## [Prompt 1]
Reproduce the stretch of the passage on the LAPSUS$ breaches from "However, by breaching" through "as it happened.".
## [Prompt 2]
How much Samsung data did LAPSUS$ leak, according to the passage on the LAPSUS$ breaches?
## [Prompt 3]
Continue the passage on the LAPSUS$ breaches from its final sentence onward.

## [Reading text]
What can we learn from this series of cyberattacks? What did they have in common; how did they differ? What tactics and techniques proved effective? Most importantly, how can businesses use this information to improve cybersecurity measures for the future?  

Before we answer all that, let’s dive in to a few of the more prominent LAPSUS$ breaches that shook the industry in 2022. 

LAPSUS$ strikes February 2022

On February 23, 2022, rumours began to circulate that the computer hardware company NVIDIA suffered a data breach. A few days later, on the 26th, LAPSUS$ came forward to claim their role in the attack and then leaked 20 GB of company data, including intellectual property (IP) and over 70,000 hashed employee credentials. 

While hashed credentials don't sound too valuable, it’s not overly difficult to use them to obtain raw passwords. A company facing this predicament would normally act quickly to reset their passwords.

The FBI acknowledges attacker activity

A week after the attack on NVIDIA, LAPSUS$ leaked 190 GB of Samsung data. According to Samsung, the breach included source code relating to Galaxy devices but not any personal information of consumers or employees.  

Shortly after, on March 21, 2022, the FBI released a statement highlighting the LAPSUS$ attacks and seeking information about the rising cybercrime group.

LAPSUS$ targets the supply chain

The day after the FBI released their statement, LAPSUS$ leaked customer data from Okta, a major identity and access management provider.  

Yet after posting the data and claiming the breach, it turned out that LAPSUS$ hadn’t directly breached Okta but had successfully breached an Okta partner. From there, LAPSUS$ attempted—but failed—to compromise Okta. 

However, by breaching Okta’s partner, LAPSUS$ did gain access to a small amount of Okta customer data which supported their claim of breaching the company. Okta subsequently had to take significant steps to reassure customers and investors.   

During the same week in March, LAPSUS$ began posting screenshots of source code that proved they’d gained access to Microsoft—and they did this while still inside the network.  

Within a few hours, Microsoft posted a blog about LAPSUS$. Microsoft confirmed the breach, indicating the LAPSUS$ statements allowed their security team to intervene and shut down the data exfiltration as it happened. 

What’s more, the Microsoft blog revealed much of how LAPSUS$ operated. Essentially, LAPSUS$ was exposed as a cybercrime group that used extensive social engineering techniques and common administrative tools found in any IT environment—a method known as “living off the land.” 

A six-month hiatus

On September 15, about six months later, news came out that Uber suffered a significant cyberattack and, once again, LAPSUS$ claimed responsibility. The hackers posted screenshots of Uber’s key internal systems, finance, security, and IT provisioning resources.

## [Data extract]
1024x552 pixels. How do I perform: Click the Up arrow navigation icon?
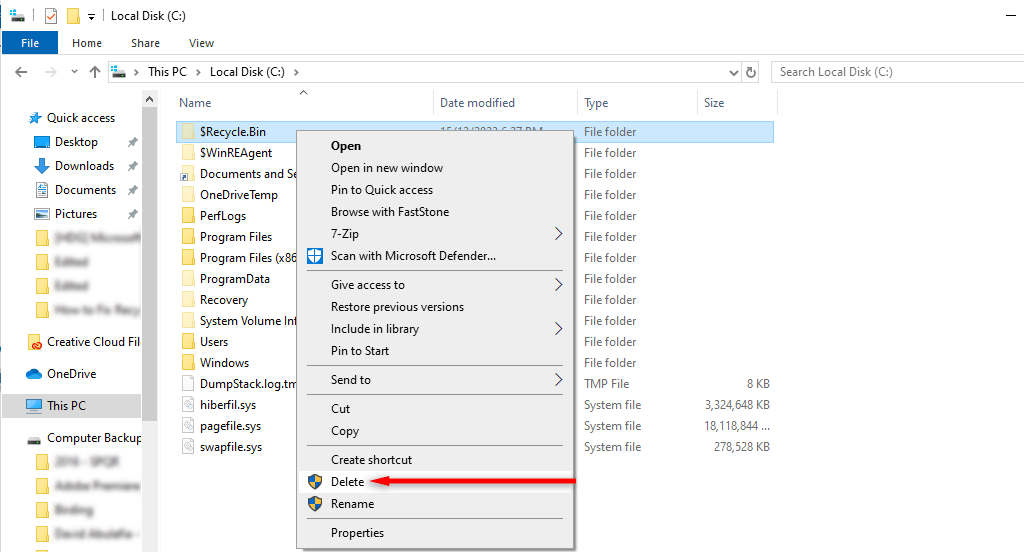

## [Written answer 1]
However, by breaching Okta’s partner, LAPSUS$ did gain access to a small amount of Okta customer data which supported their claim of breaching the company. Okta subsequently had to take significant steps to reassure customers and investors.   

During the same week in March, LAPSUS$ began posting screenshots of source code that proved they’d gained access to Microsoft—and they did this while still inside the network.  

Within a few hours, Microsoft posted a blog about LAPSUS$. Microsoft confirmed the breach, indicating the LAPSUS$ statements allowed their security team to intervene and shut down the data exfiltration as it happened.

## [Written answer 2]
190 GB.

## [Written answer 3]
LAPSUS$ achieved this broad-based access because, after gaining initial access to the network, they were able to find highly privileged credentials. 

Three days later, Rockstar Games, the company behind Grand Theft Auto, was breached. LAPSUS$ obtained source code, screenshots, and videos from an internal Slack channel. The cybercrime group posted 90 videos to a fan site for Grand Theft Auto, disrupting the development of the series’ sixth instalment. 

The downfall of LAPSUS$

Not long after the attack on Microsoft in March 2022, cybersecurity researchers identified the LAPSUS$ ringleader, a teenager from Oxfordshire, UK. On March 24, almost exactly a month after the major North American cyberattack by LAPSUS$, London police arrested seven people for their roles in the attacks.

These arrests led to the six-month hiatus. When the hackings continued in September on Uber and Rockstar Games, the police acted quickly. On September 22, City of London police arrested the ringleader for a second time. 

Cyberattack methods used by LAPSUS$

Social engineering

After choosing a target organization, LAPSUS$ hackers would extensively research their target. They looked at employees and team structures, figured out how help desks and crisis response workflows worked, and analyzed supply chain relationships. 

With this context, they could tailor their social engineering tricks to seem more legitimate.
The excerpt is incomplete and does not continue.